Figure 4. Patient-derived T400P/R516H-carrying cells are less proliferative, and these LCA-causing CCTβ mutants were failed to rescue the phenotype.

(A) The proliferation rate for patient-derived iPSCs (P09) was significantly lower than the proliferation rate of the parental control iPSCs (N13) and the wild type CCTβ-carrying control iPCSs (Cont.) that were maintained under normal iPS culturing conditions (* and #, respectively, Student’s t-test, p < 0.05). (B) Growth rates according to spheroid size were also significantly smaller for patient-derived iPSCs grown in serum-free embryoid body cultures for 8 days compared to the controls (* and #, respectively, Student’s t-test, p < 0.05). (C) The mouse-specific knockdown of CctT2 by siRNA significantly decreased the amount of CCTβ expressed in 661W cells (**Student’s t-test, p < 0.01). (D) Proliferation of the 661W cells was largely suppressed after 3 days of Cct2 knockdown. (E) To elucidate the impact of the T400P and R516H mutants, stable 661W clones stably expressing human CCTβ, T400P, and R516H were established by lenti-virus infection.

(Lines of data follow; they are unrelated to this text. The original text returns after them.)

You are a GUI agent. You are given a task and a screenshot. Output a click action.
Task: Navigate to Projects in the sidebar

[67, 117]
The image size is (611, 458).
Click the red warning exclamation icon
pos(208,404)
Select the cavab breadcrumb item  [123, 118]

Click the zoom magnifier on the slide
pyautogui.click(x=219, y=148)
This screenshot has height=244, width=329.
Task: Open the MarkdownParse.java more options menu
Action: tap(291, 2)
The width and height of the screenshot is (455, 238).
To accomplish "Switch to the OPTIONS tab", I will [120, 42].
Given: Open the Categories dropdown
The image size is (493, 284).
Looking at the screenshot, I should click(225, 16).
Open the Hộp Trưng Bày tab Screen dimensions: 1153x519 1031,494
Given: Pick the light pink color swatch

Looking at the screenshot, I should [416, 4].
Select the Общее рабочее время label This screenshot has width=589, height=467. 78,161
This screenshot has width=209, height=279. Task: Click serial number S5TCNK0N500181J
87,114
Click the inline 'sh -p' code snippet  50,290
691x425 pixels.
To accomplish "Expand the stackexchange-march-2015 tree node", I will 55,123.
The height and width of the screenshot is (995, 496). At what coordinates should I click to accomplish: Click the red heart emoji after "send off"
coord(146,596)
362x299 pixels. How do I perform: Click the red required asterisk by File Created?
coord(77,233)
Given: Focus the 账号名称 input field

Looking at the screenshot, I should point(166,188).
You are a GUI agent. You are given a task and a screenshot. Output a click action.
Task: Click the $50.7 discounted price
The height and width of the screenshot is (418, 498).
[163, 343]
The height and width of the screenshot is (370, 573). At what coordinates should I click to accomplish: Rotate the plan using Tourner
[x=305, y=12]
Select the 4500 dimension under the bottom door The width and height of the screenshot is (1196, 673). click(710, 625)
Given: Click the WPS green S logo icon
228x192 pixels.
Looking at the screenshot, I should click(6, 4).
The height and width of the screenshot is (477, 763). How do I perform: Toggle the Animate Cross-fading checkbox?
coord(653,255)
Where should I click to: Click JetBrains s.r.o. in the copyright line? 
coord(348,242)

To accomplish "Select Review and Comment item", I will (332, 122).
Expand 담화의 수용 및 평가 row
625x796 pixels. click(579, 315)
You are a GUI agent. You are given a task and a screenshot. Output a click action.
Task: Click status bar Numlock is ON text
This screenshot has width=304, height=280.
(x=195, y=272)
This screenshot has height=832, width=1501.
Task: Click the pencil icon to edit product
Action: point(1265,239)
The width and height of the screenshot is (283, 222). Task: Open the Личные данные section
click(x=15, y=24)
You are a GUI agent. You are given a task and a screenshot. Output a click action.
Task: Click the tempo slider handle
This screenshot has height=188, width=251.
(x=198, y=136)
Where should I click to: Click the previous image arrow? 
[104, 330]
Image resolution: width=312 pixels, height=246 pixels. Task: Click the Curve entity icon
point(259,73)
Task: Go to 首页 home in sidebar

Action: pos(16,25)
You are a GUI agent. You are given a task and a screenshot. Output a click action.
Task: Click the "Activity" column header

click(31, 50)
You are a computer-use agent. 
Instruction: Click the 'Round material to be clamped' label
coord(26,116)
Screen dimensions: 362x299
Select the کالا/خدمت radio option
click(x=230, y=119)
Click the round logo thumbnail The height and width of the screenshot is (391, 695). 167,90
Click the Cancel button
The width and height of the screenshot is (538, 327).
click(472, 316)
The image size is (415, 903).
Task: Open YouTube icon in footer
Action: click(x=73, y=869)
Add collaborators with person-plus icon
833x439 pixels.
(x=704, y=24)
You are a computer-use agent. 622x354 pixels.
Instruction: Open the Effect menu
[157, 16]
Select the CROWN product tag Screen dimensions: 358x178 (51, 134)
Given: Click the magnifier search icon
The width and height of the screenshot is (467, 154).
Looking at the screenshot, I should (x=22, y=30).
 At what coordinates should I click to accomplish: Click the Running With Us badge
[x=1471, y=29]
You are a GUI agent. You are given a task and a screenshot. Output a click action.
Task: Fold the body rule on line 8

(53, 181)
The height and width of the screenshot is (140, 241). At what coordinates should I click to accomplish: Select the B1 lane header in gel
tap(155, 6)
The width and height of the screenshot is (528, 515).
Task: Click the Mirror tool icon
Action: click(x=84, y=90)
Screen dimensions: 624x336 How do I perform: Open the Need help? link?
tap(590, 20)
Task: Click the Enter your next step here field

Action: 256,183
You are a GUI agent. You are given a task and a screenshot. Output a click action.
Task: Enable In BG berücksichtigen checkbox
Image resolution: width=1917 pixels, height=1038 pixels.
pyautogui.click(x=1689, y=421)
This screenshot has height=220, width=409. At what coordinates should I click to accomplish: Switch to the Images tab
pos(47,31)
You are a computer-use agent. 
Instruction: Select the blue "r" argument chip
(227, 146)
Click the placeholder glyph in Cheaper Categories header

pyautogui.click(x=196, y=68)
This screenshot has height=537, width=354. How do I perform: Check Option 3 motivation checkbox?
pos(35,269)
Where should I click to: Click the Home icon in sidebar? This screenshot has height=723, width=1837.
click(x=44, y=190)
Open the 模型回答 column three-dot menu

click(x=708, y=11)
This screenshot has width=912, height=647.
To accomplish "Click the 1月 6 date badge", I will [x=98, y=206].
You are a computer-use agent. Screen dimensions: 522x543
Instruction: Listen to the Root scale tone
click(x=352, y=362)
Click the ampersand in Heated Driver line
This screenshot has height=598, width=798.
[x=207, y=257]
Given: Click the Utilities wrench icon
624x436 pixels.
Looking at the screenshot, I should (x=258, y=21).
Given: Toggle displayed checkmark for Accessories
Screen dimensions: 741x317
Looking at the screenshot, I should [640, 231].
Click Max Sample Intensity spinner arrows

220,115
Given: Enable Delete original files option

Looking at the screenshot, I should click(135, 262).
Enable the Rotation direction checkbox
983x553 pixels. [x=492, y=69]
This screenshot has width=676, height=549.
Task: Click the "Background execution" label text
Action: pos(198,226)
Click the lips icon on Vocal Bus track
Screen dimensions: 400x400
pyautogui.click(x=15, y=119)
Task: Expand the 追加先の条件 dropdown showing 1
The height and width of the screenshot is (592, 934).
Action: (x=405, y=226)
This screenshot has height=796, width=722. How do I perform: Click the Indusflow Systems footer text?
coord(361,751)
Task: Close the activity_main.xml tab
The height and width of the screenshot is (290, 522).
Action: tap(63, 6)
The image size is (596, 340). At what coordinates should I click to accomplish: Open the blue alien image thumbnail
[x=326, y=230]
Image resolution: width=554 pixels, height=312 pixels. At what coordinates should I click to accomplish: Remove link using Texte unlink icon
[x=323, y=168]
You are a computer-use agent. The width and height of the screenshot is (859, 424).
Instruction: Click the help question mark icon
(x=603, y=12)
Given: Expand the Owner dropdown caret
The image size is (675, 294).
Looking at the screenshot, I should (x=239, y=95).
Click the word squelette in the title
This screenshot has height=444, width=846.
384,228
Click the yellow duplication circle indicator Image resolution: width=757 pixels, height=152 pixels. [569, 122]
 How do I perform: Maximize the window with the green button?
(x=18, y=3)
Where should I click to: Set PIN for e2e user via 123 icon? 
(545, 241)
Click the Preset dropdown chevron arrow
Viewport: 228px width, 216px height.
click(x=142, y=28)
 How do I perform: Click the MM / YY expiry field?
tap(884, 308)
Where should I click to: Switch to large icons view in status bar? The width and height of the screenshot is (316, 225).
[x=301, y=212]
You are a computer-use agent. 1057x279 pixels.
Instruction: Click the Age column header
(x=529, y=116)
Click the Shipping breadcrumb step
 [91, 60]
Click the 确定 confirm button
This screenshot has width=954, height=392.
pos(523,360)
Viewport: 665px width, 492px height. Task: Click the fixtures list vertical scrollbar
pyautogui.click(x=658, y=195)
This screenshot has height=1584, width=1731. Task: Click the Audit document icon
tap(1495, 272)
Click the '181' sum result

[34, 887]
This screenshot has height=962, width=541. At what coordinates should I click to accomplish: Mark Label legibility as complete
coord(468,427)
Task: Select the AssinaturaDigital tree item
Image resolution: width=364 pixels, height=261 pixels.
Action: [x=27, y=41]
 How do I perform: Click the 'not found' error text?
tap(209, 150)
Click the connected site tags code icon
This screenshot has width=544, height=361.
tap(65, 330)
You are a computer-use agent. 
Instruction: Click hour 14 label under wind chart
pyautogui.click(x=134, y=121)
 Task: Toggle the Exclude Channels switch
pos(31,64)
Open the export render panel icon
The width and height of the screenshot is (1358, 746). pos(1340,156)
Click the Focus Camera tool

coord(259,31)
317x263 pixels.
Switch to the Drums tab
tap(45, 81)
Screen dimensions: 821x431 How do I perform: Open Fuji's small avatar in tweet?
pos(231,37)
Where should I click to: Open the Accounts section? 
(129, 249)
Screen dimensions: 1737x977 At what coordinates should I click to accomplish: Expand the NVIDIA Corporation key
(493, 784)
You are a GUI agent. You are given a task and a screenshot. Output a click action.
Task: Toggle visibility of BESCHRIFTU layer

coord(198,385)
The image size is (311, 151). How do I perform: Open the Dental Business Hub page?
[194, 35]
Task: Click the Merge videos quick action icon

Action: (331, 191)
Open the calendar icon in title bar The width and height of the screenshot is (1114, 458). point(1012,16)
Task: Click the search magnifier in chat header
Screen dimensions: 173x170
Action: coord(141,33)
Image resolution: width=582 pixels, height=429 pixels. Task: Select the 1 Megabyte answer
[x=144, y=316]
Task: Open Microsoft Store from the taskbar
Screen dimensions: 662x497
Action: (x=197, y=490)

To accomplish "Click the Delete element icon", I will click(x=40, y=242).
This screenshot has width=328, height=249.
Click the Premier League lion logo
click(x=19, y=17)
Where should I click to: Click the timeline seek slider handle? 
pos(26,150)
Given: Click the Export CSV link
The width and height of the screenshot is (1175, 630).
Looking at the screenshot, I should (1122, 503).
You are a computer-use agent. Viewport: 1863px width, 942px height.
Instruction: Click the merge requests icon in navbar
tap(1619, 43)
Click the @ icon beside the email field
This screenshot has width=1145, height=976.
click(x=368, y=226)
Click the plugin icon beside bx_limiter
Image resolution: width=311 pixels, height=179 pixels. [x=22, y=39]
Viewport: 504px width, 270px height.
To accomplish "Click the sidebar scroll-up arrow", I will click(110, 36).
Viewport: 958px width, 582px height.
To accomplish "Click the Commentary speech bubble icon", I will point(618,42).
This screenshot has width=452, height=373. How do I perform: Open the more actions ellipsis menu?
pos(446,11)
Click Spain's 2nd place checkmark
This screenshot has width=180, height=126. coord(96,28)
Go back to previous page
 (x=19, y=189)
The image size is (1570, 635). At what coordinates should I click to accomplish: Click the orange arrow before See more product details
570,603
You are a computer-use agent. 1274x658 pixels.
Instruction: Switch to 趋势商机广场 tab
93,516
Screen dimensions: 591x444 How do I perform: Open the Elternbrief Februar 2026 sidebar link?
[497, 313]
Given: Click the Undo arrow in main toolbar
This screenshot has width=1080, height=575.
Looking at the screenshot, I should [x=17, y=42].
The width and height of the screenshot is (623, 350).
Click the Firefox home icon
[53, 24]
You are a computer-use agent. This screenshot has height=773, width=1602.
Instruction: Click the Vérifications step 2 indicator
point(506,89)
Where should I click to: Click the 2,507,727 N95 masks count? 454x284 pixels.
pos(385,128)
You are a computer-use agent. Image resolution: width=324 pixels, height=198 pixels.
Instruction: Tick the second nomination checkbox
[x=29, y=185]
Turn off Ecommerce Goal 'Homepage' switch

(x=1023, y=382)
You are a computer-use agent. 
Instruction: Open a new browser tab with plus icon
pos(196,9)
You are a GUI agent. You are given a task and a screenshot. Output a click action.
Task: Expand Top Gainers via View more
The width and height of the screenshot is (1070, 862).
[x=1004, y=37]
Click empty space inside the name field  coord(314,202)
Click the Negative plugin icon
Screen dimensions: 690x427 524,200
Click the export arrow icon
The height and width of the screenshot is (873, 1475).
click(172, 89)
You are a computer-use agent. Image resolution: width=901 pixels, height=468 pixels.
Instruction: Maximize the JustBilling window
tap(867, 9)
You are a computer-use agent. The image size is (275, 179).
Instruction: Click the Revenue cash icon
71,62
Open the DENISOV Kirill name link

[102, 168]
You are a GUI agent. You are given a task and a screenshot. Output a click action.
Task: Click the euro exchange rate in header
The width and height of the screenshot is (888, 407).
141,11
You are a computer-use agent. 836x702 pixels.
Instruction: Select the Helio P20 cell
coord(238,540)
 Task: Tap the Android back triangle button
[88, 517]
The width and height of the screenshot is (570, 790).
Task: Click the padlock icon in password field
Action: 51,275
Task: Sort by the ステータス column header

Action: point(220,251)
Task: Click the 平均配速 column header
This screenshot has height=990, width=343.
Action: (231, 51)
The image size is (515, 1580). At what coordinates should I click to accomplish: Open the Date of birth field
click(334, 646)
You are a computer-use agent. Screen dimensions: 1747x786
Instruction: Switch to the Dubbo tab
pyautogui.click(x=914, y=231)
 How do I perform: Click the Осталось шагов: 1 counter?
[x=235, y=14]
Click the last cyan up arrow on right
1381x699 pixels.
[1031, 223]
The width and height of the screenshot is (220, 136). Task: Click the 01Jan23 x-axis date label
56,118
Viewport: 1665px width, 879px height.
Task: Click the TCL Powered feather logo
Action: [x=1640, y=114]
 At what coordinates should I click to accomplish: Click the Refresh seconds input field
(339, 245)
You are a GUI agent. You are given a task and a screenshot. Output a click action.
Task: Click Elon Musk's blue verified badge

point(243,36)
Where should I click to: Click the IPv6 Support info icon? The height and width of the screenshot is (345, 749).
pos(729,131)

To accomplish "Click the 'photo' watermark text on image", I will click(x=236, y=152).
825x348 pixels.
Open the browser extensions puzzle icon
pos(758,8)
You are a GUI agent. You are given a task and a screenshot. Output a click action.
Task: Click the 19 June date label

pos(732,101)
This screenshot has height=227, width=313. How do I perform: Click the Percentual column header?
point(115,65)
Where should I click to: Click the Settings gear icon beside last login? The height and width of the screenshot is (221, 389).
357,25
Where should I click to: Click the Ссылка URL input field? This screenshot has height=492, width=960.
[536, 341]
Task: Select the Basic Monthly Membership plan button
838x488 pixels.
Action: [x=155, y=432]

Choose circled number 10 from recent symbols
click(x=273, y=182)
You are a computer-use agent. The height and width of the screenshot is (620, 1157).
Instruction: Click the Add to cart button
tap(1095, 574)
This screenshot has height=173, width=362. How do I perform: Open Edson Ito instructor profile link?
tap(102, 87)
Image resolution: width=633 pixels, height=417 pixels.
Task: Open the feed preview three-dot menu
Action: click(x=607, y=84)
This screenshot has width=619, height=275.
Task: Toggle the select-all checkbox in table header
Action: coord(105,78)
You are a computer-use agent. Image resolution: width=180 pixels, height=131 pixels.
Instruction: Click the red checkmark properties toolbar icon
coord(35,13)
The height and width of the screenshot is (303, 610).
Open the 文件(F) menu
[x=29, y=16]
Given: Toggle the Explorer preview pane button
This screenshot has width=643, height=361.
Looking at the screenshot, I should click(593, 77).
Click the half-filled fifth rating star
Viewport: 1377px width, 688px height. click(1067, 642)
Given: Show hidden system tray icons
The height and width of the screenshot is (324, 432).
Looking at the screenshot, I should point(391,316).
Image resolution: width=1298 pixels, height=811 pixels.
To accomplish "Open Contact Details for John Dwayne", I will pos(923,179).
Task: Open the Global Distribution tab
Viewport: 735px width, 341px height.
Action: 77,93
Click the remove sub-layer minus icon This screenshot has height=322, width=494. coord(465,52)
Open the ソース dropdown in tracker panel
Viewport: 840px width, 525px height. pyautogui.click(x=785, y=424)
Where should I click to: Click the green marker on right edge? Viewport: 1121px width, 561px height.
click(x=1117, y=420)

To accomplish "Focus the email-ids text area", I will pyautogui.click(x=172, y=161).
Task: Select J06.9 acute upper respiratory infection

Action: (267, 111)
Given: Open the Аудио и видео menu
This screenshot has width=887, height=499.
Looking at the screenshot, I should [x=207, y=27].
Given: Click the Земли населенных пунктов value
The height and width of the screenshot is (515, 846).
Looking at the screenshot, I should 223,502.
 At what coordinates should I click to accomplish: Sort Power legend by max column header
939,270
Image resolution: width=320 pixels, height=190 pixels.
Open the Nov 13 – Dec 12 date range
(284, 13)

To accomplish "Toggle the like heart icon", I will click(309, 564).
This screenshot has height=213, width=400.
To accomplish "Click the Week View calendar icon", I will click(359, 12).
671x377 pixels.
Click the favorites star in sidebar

Both stable and parental 661W cell lines were transfected with Cct2-targeted siRNA, and cell proliferation was monitored for 6 days. Consistent with the former results, parental 661W cells and T400P-expressing 661W cells exhibited a marked decrease in cell proliferation following Cct2 knockdown (* and #, respectively, Student’s t-test, p < 0.05). In addition, both T400P- and R516H-expressing 661W cells exhibited no statistically significant rescue effect, yet did exhibit slightly enhanced cell proliferation.